Il nuovo lavoro dei Dirtbombs non è un una vera novità, anche se alla maggior parte dei potenziali fruitori le cinquantadue (!) chicche in esso contenute appariranno come mai udite prima. Il nuovo lavoro dei Dirtbombs non è un disco come tutti gli altri: è un generoso bignami (chiamarlo "greatest hits" sarebbe riduttivo...) contenente brani in parte già editi, in parte di difficilissimo reperimento e in parte pubblicati per la prima volta.
I Dirtbombs sono il tipico caso scuola di cult-band, con una manciata di fan fedelissimi e accaniti, e la stragrande maggioranza della popolazione mondiale che ne ignora completamente l'esistenza. Questa è l'occasione d'oro per scoprire un gruppo unico al mondo e contribuire a non lasciarlo nell'anonimato. Una band che calca le scene da oltre dieci anni capitanata da quel mostro di bravura che risponde al nome di Mick Collins, nero, imponente, uno che con la voce riesce a spadroneggiare sempre, dal soul più impegnativo al punk più graffiante.
Il nuovo lavoro dei Dirtbombs è un doppio: il primo cd contiene ventinove canzoni autografe, il secondo è una raccolta di ventitré strampalate e devastate cover, attinte dai mondi più distanti (da Stevie Wonder ai Rolling Stones, dai Soft Cell ai Bee Gees, da Yoko Ono a Elliott Smith, dai Gun Club ai Romantics). I Dirtbombs hanno sempre fatto un uso consistente del formato singolo, arricchendolo di gustose e rapidamente introvabili b-side; il pregio principale di "If You Don't Already Have A Look" è riunire e condensare il tutto, regalandoci per di più otto canzoni del tutto inedite.
I Dirtbombs hanno in fondo un'anima soul-funk, ma sono (e si sente) una garage band con i fiocchi, una formazione atipica che schiera una chitarra, due bassi e due batterie: fatevi due conti e provate a immaginare che razza di sezione ritmica può uscirne fuori... Quasi tutte le tracce sono sotto i tre minuti (molte sotto i due), e questo conferisce all'opera una velocità inaudita, rendendo omaggio al più naturale spirito punk. Dopo una sana scorpacciata di queste oltre due ore di musica si esce come da un'esperienza metafisica, come se James Brown fosse il leader dei Fugazi e avesse ospitato il gotha della soul music e del noise più estremo.
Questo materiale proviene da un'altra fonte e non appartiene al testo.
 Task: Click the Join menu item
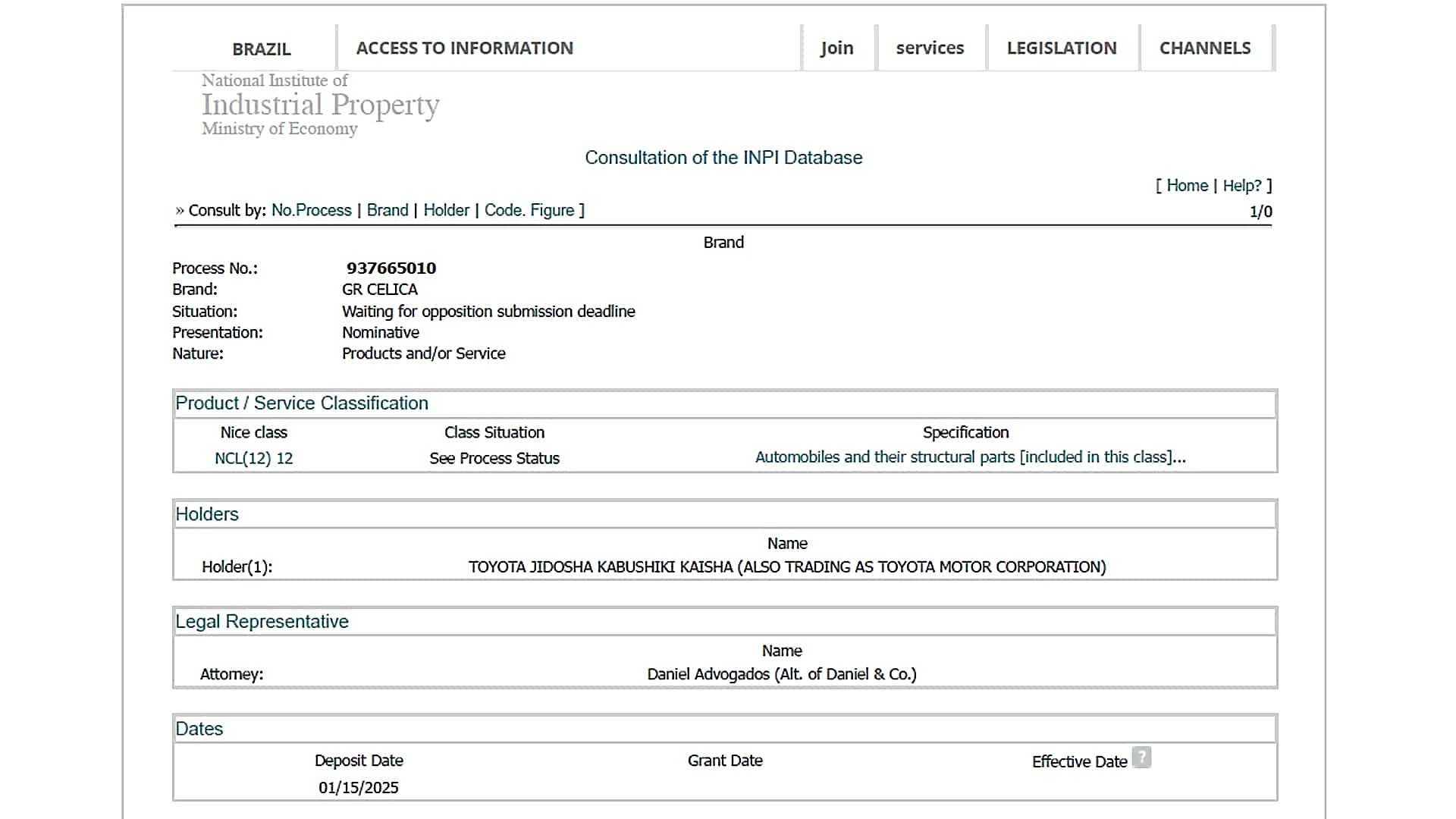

Tutto suona così garage, ma allo stesso tempo sembra di immergersi nello sgranato mondo blaxploitation, quasi si trattasse della colonna sonora del sequel del tarantiniano "Jackie Brown": ascoltate per credere "The Sharpest Claws", con quell'intro cattivo di basso oppure l'altrettanto aggressiva "Stuck Under My Shoe". Ci sono gli assalti sonori di "I'm Saving Myself For Nichelle Nichols", "Don't Bogue Me High" ed "Encrypted"; il brillante indie-pop di "Here Comes The Sound", "Cedar Point '76" e "Trainwreck"; le derive noise di "High Octane Salvation", "Correspondence" e "Brucia I Cavi"; gli sfiziosi falsetti di "Little Miss Chocolate Syrup"; il dissonante rock'n'roll di "Headlights On"; il momento acustico, ma sempre un po' disturbato, di "My Last Christmas".
Le cover talvolta restano abbastanza fedeli agli originali (vedi "I Started A Joke" dei Bee Gees), ma quasi sempre si trasformano completamente (vedi "Mystified" dei Romantics, che diventa un hit alla Lenny Kravitz, o "Kiss Kiss Kiss" di Yoko Ono, privata di ogni influenza orientale) risultando del tutto irriconoscibili, al punto da apparire quasi nuove creazioni. Sia nel caso dei pezzi autografi che delle cover, resta intatto l'approccio devastante di Mick Collins e compagni, che strapazzano i suoni in tutti i modi, pur mantenendo un retrogusto classicamente "black".
Per chi non si accontenta di un banale packaging, a completamento c'è un ricco booklet con foto e svariate annotazioni, alla faccia di quei dischi dove a volte si fa addirittura fatica a capire chi suona cosa. Talentuosi, intelligenti, multiformi, esplosivi, ma soprattutto soul-punk come nessuno prima di loro.